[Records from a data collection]

=-=-=-=-=

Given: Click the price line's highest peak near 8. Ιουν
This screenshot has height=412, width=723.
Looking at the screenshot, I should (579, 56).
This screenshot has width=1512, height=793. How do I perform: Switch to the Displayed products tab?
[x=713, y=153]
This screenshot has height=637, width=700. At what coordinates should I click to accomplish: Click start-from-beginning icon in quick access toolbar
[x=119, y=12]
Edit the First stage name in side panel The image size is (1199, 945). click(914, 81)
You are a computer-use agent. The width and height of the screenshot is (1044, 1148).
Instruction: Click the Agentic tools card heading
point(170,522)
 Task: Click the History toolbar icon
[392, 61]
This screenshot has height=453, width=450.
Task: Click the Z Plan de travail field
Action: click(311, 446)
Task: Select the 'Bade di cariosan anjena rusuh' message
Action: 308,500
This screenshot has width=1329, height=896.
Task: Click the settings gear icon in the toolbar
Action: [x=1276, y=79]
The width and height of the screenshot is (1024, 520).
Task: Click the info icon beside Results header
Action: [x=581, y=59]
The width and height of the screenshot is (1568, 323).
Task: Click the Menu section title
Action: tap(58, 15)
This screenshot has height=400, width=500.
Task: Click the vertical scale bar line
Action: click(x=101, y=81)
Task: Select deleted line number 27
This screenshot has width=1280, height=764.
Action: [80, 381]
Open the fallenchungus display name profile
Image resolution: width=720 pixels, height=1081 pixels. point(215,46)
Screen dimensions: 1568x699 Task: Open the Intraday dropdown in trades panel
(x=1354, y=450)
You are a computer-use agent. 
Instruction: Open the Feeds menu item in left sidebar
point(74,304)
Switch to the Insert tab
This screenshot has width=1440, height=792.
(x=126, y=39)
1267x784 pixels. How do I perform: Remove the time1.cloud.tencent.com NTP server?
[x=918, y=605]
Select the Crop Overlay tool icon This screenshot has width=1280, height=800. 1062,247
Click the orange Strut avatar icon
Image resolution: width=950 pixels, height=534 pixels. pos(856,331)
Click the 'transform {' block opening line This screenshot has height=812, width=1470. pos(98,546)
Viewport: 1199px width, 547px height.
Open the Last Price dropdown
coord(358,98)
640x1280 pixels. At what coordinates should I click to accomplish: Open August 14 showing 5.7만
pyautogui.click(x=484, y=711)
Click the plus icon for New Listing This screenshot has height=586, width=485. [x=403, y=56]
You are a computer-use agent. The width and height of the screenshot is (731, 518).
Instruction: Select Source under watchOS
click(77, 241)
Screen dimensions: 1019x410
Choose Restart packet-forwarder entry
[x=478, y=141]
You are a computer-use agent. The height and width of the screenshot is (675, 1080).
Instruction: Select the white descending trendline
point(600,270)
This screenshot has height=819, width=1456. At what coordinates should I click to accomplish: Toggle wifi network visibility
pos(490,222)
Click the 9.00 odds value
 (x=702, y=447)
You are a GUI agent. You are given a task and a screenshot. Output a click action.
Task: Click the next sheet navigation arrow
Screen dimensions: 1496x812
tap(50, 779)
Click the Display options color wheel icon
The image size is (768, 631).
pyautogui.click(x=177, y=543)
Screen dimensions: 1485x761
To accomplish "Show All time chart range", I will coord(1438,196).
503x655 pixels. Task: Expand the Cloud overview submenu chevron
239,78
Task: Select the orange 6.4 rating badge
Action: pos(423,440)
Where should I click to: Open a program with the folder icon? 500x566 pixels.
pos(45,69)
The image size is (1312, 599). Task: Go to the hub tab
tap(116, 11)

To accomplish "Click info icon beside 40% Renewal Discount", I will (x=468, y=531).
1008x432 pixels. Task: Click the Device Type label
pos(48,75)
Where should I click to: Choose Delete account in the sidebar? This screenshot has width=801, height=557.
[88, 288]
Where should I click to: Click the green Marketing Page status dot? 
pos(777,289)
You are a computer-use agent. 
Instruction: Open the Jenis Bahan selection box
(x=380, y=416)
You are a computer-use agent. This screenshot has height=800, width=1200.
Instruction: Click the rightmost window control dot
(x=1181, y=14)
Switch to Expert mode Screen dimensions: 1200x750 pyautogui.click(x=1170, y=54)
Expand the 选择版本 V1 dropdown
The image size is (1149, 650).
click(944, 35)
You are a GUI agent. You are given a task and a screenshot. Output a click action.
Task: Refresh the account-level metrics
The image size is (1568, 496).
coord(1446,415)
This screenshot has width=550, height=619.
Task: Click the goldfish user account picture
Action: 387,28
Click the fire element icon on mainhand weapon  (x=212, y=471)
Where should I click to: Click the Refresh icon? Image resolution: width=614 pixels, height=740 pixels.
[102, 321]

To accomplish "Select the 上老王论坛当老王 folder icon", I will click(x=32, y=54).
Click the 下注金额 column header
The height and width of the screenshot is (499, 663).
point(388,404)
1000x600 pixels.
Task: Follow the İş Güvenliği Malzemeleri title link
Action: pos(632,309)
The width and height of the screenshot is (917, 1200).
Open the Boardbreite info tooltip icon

=-=-=-=-=

Print the data again exactly.

=== THE ANSWER ===
Given: Click the price line's highest peak near 8. Ιουν
This screenshot has height=412, width=723.
Looking at the screenshot, I should (579, 56).
This screenshot has width=1512, height=793. How do I perform: Switch to the Displayed products tab?
[x=713, y=153]
This screenshot has height=637, width=700. At what coordinates should I click to accomplish: Click start-from-beginning icon in quick access toolbar
[x=119, y=12]
Edit the First stage name in side panel The image size is (1199, 945). click(914, 81)
You are a computer-use agent. The width and height of the screenshot is (1044, 1148).
Instruction: Click the Agentic tools card heading
point(170,522)
 Task: Click the History toolbar icon
[392, 61]
This screenshot has height=453, width=450.
Task: Click the Z Plan de travail field
Action: click(311, 446)
Task: Select the 'Bade di cariosan anjena rusuh' message
Action: 308,500
This screenshot has width=1329, height=896.
Task: Click the settings gear icon in the toolbar
Action: [x=1276, y=79]
The width and height of the screenshot is (1024, 520).
Task: Click the info icon beside Results header
Action: [x=581, y=59]
The width and height of the screenshot is (1568, 323).
Task: Click the Menu section title
Action: tap(58, 15)
This screenshot has height=400, width=500.
Task: Click the vertical scale bar line
Action: click(x=101, y=81)
Task: Select deleted line number 27
This screenshot has width=1280, height=764.
Action: [80, 381]
Open the fallenchungus display name profile
Image resolution: width=720 pixels, height=1081 pixels. point(215,46)
Screen dimensions: 1568x699 Task: Open the Intraday dropdown in trades panel
(x=1354, y=450)
You are a computer-use agent. 
Instruction: Open the Feeds menu item in left sidebar
point(74,304)
Switch to the Insert tab
This screenshot has width=1440, height=792.
(x=126, y=39)
1267x784 pixels. How do I perform: Remove the time1.cloud.tencent.com NTP server?
[x=918, y=605]
Select the Crop Overlay tool icon This screenshot has width=1280, height=800. 1062,247
Click the orange Strut avatar icon
Image resolution: width=950 pixels, height=534 pixels. pos(856,331)
Click the 'transform {' block opening line This screenshot has height=812, width=1470. pos(98,546)
Viewport: 1199px width, 547px height.
Open the Last Price dropdown
coord(358,98)
640x1280 pixels. At what coordinates should I click to accomplish: Open August 14 showing 5.7만
pyautogui.click(x=484, y=711)
Click the plus icon for New Listing This screenshot has height=586, width=485. [x=403, y=56]
You are a computer-use agent. The width and height of the screenshot is (731, 518).
Instruction: Select Source under watchOS
click(77, 241)
Screen dimensions: 1019x410
Choose Restart packet-forwarder entry
[x=478, y=141]
You are a computer-use agent. The height and width of the screenshot is (675, 1080).
Instruction: Select the white descending trendline
point(600,270)
This screenshot has height=819, width=1456. At what coordinates should I click to accomplish: Toggle wifi network visibility
pos(490,222)
Click the 9.00 odds value
 (x=702, y=447)
You are a GUI agent. You are given a task and a screenshot. Output a click action.
Task: Click the next sheet navigation arrow
Screen dimensions: 1496x812
tap(50, 779)
Click the Display options color wheel icon
The image size is (768, 631).
pyautogui.click(x=177, y=543)
Screen dimensions: 1485x761
To accomplish "Show All time chart range", I will coord(1438,196).
503x655 pixels. Task: Expand the Cloud overview submenu chevron
239,78
Task: Select the orange 6.4 rating badge
Action: pos(423,440)
Where should I click to: Open a program with the folder icon? 500x566 pixels.
pos(45,69)
The image size is (1312, 599). Task: Go to the hub tab
tap(116, 11)

To accomplish "Click info icon beside 40% Renewal Discount", I will (x=468, y=531).
1008x432 pixels. Task: Click the Device Type label
pos(48,75)
Where should I click to: Choose Delete account in the sidebar? This screenshot has width=801, height=557.
[88, 288]
Where should I click to: Click the green Marketing Page status dot? 
pos(777,289)
You are a computer-use agent. 
Instruction: Open the Jenis Bahan selection box
(x=380, y=416)
You are a computer-use agent. This screenshot has height=800, width=1200.
Instruction: Click the rightmost window control dot
(x=1181, y=14)
Switch to Expert mode Screen dimensions: 1200x750 pyautogui.click(x=1170, y=54)
Expand the 选择版本 V1 dropdown
The image size is (1149, 650).
click(944, 35)
You are a GUI agent. You are given a task and a screenshot. Output a click action.
Task: Refresh the account-level metrics
The image size is (1568, 496).
coord(1446,415)
This screenshot has width=550, height=619.
Task: Click the goldfish user account picture
Action: 387,28
Click the fire element icon on mainhand weapon  (x=212, y=471)
Where should I click to: Click the Refresh icon? Image resolution: width=614 pixels, height=740 pixels.
[102, 321]

To accomplish "Select the 上老王论坛当老王 folder icon", I will click(x=32, y=54).
Click the 下注金额 column header
The height and width of the screenshot is (499, 663).
point(388,404)
1000x600 pixels.
Task: Follow the İş Güvenliği Malzemeleri title link
Action: pos(632,309)
The width and height of the screenshot is (917, 1200).
Open the Boardbreite info tooltip icon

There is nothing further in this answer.